To find the maximum area of the rectangle, we need to maximize its height. And lucky for us, the base of the rectangle is on the good ol' x-axis.
Now, the area of the rectangle is given by A = base * height. Since the base is along the x-axis, the length of the base will be equal to the length of the interval on the x-axis over which the rectangle is inscribed.
So, our task is to find that interval on the x-axis that will yield the largest possible area. To do that, we need to identify where the graph of y = 2 - x^2 intersects the x-axis.
To find the x-intercepts, we set y = 0 and solve for x:
0 = 2 - x^2
x^2 = 2
x = ±√2
Since we're dealing with geometry, we take the positive root:
x = √2
So, the interval on the x-axis over which the rectangle is inscribed is [0, √2]. The length of the base is equal to √2.

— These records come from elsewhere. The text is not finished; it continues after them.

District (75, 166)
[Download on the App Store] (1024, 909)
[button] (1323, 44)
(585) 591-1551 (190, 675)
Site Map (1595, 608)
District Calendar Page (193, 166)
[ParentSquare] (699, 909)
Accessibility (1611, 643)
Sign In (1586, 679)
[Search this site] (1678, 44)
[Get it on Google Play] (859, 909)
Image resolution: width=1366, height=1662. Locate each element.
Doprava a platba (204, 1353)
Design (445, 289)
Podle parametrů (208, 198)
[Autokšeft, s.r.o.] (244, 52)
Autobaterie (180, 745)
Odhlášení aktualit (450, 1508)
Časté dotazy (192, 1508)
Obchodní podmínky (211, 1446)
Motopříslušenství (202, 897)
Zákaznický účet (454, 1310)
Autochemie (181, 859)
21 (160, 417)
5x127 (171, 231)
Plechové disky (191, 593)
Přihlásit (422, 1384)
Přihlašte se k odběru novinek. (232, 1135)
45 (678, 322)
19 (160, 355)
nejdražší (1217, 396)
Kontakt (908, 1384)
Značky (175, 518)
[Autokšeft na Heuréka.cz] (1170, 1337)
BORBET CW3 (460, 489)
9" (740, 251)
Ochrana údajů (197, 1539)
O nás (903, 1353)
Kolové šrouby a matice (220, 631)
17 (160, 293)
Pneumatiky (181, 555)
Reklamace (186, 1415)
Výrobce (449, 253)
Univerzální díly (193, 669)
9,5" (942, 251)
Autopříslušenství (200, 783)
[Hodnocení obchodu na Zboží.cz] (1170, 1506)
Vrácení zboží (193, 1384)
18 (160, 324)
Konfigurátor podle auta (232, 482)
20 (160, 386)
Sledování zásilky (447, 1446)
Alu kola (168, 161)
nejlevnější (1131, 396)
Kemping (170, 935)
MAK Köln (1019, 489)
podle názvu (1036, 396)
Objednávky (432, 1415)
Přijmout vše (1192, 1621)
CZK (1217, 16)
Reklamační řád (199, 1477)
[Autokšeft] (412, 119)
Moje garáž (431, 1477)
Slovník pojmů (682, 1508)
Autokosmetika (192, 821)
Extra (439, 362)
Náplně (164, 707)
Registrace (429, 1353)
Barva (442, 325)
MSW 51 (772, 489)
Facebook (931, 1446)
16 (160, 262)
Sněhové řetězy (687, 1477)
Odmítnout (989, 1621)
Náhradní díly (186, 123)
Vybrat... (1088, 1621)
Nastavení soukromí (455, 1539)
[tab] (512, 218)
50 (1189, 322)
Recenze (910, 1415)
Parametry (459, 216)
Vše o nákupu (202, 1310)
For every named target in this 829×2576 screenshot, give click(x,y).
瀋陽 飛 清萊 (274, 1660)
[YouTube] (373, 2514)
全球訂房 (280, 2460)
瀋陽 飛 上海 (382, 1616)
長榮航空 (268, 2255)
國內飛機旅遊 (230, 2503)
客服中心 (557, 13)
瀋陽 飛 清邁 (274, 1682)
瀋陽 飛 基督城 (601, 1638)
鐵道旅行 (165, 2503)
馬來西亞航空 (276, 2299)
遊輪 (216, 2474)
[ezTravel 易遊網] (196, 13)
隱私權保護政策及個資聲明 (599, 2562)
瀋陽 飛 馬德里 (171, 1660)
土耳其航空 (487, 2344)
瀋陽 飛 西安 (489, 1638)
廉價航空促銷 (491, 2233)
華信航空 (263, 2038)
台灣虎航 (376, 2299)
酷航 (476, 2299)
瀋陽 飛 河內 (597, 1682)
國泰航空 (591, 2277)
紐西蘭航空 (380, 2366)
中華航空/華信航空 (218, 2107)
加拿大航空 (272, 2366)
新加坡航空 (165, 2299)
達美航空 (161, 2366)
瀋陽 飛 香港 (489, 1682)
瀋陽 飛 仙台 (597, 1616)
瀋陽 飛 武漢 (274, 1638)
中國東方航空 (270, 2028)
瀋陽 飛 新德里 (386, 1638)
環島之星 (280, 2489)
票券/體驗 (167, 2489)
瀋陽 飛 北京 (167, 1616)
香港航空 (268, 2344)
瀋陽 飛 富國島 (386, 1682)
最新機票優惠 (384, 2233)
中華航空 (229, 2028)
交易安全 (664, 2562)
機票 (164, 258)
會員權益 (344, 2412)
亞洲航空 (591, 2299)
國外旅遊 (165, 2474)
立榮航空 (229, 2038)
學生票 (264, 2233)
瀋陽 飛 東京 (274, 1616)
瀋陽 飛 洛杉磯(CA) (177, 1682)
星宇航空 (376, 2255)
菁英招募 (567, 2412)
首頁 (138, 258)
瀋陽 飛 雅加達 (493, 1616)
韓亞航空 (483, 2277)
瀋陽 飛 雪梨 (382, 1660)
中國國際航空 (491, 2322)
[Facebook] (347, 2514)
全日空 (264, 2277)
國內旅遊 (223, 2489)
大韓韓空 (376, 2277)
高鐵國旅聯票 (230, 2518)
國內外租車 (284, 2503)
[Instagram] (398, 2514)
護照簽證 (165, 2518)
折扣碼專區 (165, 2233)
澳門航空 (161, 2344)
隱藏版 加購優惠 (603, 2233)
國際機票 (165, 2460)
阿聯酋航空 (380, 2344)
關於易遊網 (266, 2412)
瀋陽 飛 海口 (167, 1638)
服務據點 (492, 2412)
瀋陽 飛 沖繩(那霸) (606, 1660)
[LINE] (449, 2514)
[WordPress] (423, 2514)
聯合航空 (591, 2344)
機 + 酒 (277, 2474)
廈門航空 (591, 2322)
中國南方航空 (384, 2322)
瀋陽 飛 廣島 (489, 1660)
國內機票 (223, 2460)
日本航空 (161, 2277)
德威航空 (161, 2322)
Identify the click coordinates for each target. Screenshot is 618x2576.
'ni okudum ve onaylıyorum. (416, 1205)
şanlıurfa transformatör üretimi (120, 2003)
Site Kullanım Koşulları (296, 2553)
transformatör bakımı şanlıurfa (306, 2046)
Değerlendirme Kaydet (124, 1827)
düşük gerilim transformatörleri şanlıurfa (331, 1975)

Now, to find the height, we need to determine the corresponding y-values on the graph of y = 2 - x^2 for x = 0 and x = √2.
When x = 0:
y = 2 - (0)^2
y = 2
When x = √2:
y = 2 - (√2)^2
y = 2 - 2
y = 0
So, the height of the rectangle is the difference between these two y-values:
height = 2 - 0
height = 2
And there you have it, my mathematically inclined friend! The height of the rectangle, to the nearest hundredth, is 2. So, go forth and create rectangles with great heights!